本県の主要な海面養殖魚の一つであり、我が国の重要な輸出品目の一つでもあるブリ類には、通称“ハダムシ”と呼ばれる寄生虫によって引き起こされる寄生虫症があります。ハダムシが体表面に付着したブリ類(図4)は、自ら生け簀の網に体をすりつけハダムシを外そうとするため、体中傷だらけになってしまいます。そして、その傷口から細菌感染症を引き起こし、生け簀内で水平感染することで、大量へい死を招いてしまいます。もし、ハダムシに寄生しにくい丈夫な品種を作ることができたら、この問題を解決することができます。
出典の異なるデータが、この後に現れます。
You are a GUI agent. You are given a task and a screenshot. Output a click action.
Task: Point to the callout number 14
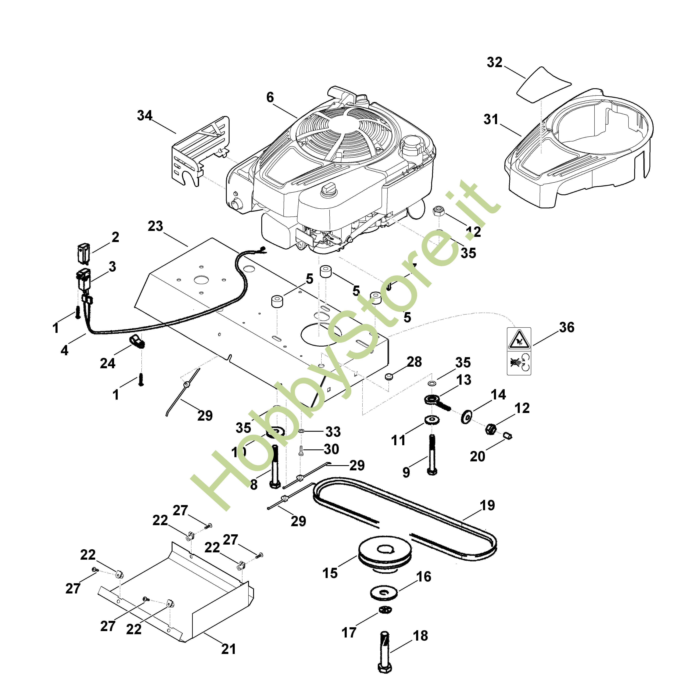[498, 395]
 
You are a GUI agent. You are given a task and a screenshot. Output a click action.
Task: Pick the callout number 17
[349, 632]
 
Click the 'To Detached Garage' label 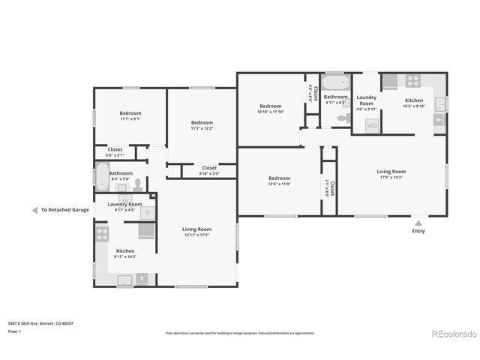pyautogui.click(x=64, y=210)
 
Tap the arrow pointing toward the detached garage pyautogui.click(x=34, y=210)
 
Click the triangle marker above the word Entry pyautogui.click(x=418, y=222)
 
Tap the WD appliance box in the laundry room pyautogui.click(x=372, y=126)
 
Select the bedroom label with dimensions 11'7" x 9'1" pyautogui.click(x=130, y=116)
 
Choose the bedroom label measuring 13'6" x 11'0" pyautogui.click(x=279, y=181)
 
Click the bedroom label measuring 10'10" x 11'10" pyautogui.click(x=270, y=109)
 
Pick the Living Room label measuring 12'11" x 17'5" pyautogui.click(x=197, y=232)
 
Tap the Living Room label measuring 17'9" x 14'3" pyautogui.click(x=391, y=174)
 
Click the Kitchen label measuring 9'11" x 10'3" pyautogui.click(x=125, y=254)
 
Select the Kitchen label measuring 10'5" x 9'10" pyautogui.click(x=414, y=103)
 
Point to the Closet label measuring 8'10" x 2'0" pyautogui.click(x=209, y=170)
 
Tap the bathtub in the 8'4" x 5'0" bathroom pyautogui.click(x=101, y=178)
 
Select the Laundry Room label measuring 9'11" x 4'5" pyautogui.click(x=124, y=207)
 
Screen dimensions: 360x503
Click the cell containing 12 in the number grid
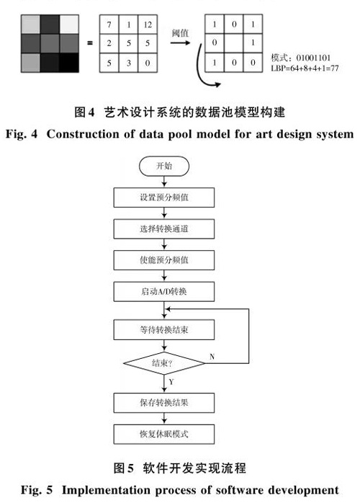click(148, 25)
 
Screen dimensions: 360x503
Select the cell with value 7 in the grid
click(109, 25)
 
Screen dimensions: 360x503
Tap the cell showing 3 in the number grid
click(129, 63)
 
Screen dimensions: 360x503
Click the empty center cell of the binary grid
click(234, 43)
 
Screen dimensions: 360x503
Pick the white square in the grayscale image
click(69, 25)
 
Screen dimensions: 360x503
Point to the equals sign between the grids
click(90, 43)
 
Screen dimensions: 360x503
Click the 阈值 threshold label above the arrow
click(180, 32)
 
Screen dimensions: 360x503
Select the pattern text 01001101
click(313, 58)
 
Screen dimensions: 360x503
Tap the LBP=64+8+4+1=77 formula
click(305, 68)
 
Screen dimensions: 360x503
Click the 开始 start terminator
click(164, 166)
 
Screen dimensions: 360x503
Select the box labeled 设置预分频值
click(164, 197)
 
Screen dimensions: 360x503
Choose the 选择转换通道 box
click(164, 228)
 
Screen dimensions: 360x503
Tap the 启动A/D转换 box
click(164, 291)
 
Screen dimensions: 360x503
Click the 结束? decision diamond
click(164, 363)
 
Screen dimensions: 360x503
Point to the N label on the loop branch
click(212, 357)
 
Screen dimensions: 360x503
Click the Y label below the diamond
click(171, 382)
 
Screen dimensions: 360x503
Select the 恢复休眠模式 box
click(164, 434)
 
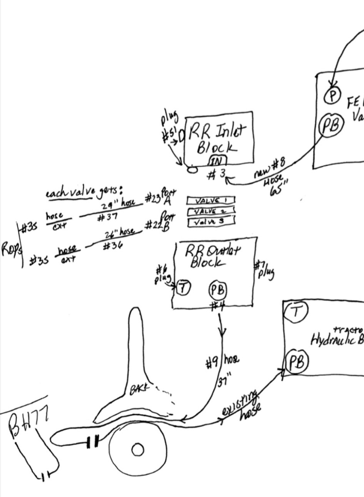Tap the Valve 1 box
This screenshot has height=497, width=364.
(x=211, y=201)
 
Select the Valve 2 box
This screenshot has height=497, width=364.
(x=211, y=211)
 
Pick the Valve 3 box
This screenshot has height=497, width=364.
(x=211, y=222)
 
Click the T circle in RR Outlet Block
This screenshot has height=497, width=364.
(x=184, y=288)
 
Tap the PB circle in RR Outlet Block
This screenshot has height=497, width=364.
(x=218, y=290)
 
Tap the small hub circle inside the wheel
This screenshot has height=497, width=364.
(x=137, y=449)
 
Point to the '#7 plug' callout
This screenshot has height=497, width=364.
(x=264, y=269)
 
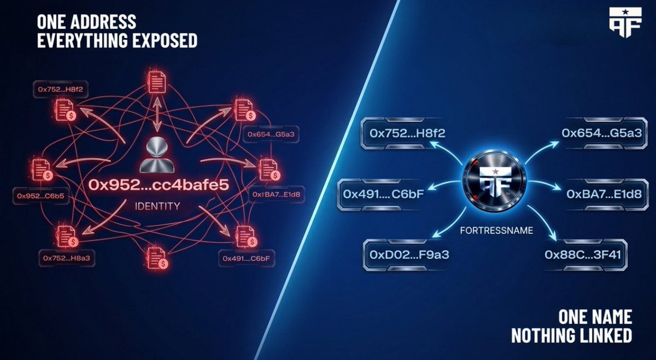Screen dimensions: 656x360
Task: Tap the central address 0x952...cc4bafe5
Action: (x=159, y=185)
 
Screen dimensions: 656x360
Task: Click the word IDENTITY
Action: (x=157, y=206)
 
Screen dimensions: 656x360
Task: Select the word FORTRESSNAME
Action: (x=496, y=231)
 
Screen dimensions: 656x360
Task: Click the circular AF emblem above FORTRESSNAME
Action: (x=494, y=181)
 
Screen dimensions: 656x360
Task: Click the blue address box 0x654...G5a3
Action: (x=602, y=133)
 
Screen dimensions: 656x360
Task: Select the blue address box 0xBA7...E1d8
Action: (x=604, y=194)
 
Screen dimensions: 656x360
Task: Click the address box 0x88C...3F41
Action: (x=583, y=255)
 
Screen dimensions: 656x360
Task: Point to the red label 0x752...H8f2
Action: (x=61, y=89)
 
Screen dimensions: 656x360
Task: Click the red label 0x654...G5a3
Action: (x=271, y=134)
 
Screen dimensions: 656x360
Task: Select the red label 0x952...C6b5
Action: (x=40, y=196)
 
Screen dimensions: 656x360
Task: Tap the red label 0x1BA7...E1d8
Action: (x=276, y=194)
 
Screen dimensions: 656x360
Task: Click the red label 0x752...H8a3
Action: (x=67, y=258)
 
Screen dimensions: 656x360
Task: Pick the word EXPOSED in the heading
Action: (x=165, y=40)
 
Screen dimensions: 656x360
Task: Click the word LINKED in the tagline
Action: (x=604, y=335)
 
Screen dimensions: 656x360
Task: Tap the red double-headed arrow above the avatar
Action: (x=157, y=114)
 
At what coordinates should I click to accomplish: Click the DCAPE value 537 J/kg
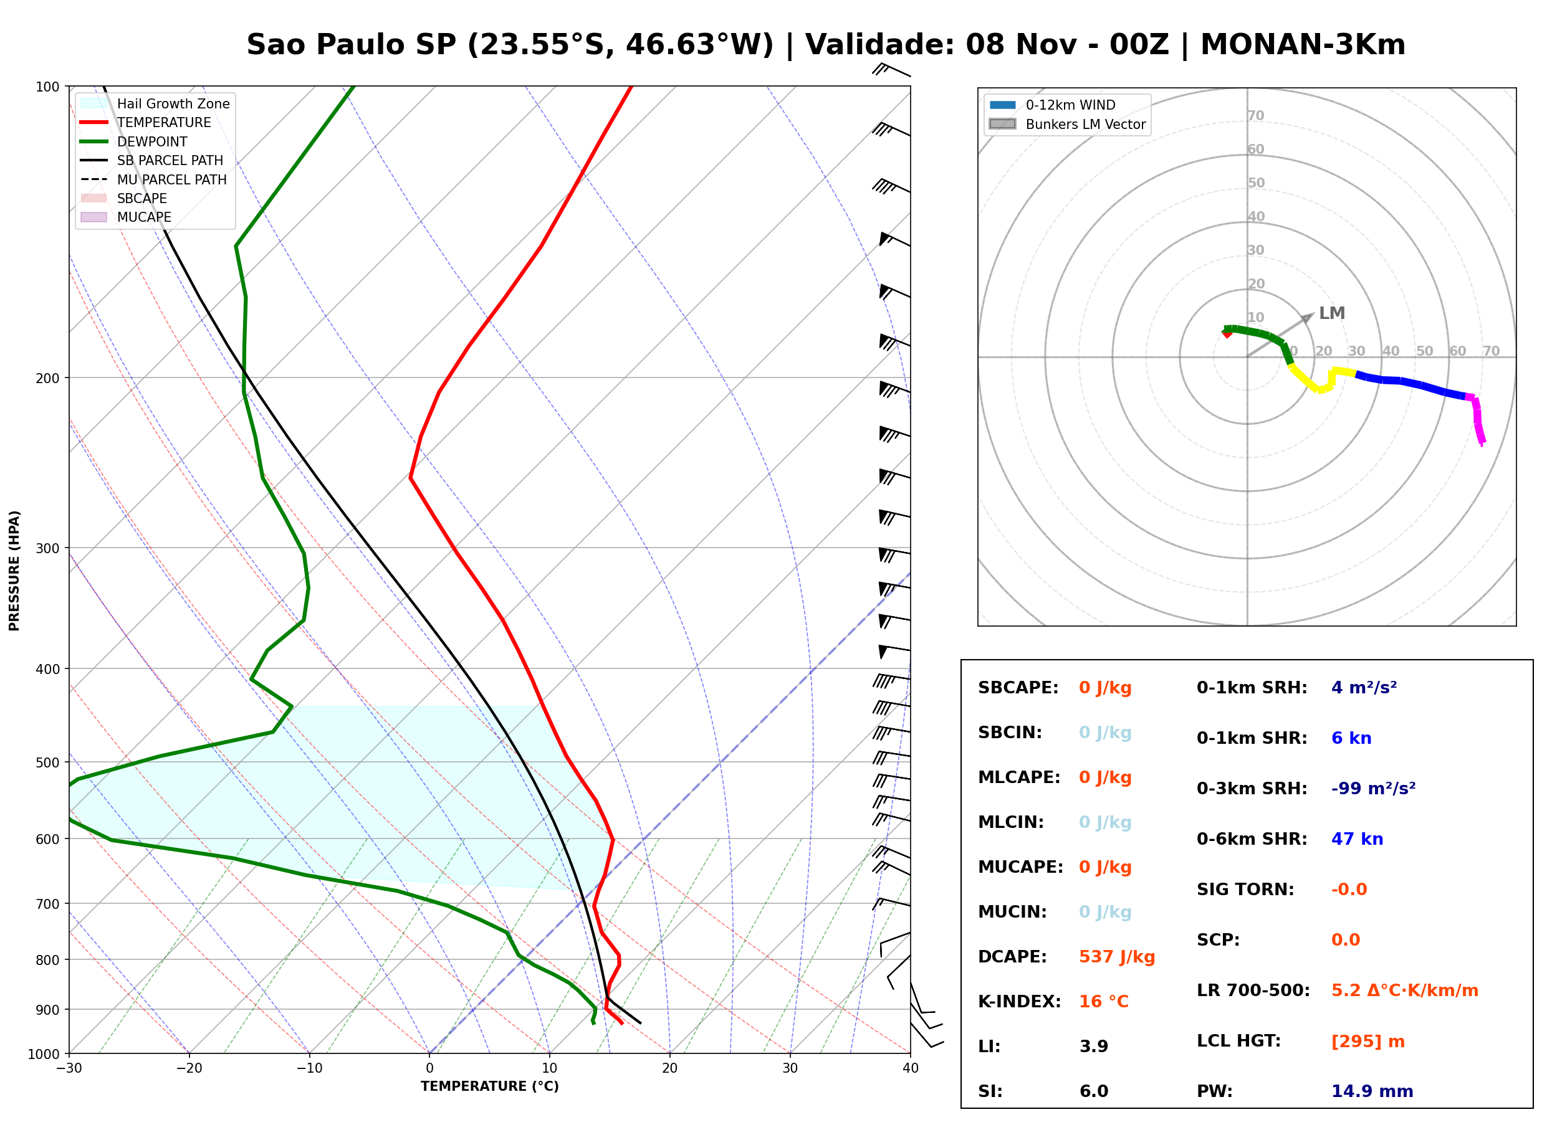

そこで、国の研究機関は、系統の異なるブリをハダムシに人為的に感染させる試験を行い、個体別のハダムシの付きにくさを評価し、ブリの染色体上に配置されたDNAマーカーを利用してハダムシの付きにくい個体を選抜・育種するMAS育種法に取り組み、一定の成果を得たとのことです(R元)。このような研究成果が今後のブリ類養殖におけるMAS育種法を進める上で重要な知見として役立つものとして期待されます。

図4ハダムシに寄生されたブリ

図4 ハダムシに寄生されたブリ

6 今後の養殖業について

今般の新型コロナウイルス感染症の拡大は、我が国の水産業において主に経営維持・消費拡大の面で影響を及ぼし、経済の衰退化を招いています。さらに、一部の魚種では、地球温暖化や海洋環境の変化等が要因と考えられる過去最低基準の不漁も記録されるなど水産業を取り巻く状況は時々刻々と変化していきます。社会経済や海洋環境が変化していく中で、水産業が将来にわたって発展していくためには、これらの変化に対応しながら、適切な資源管理と効率的な生産手法の確立を図ることが重要です。この遺伝子を利用した育種技術もその手法の一つであり、今後の養殖業おいて主流となる技術です。現在、大学や各試験研究機関において着々と成果が出てきている育種技術ですが、本県においても遺伝育種技術を「現場に役立つ技術」になるよう研究に着手したところであり、養殖業の更なる成長産業化へ繋がるよう努力していきたいと思います。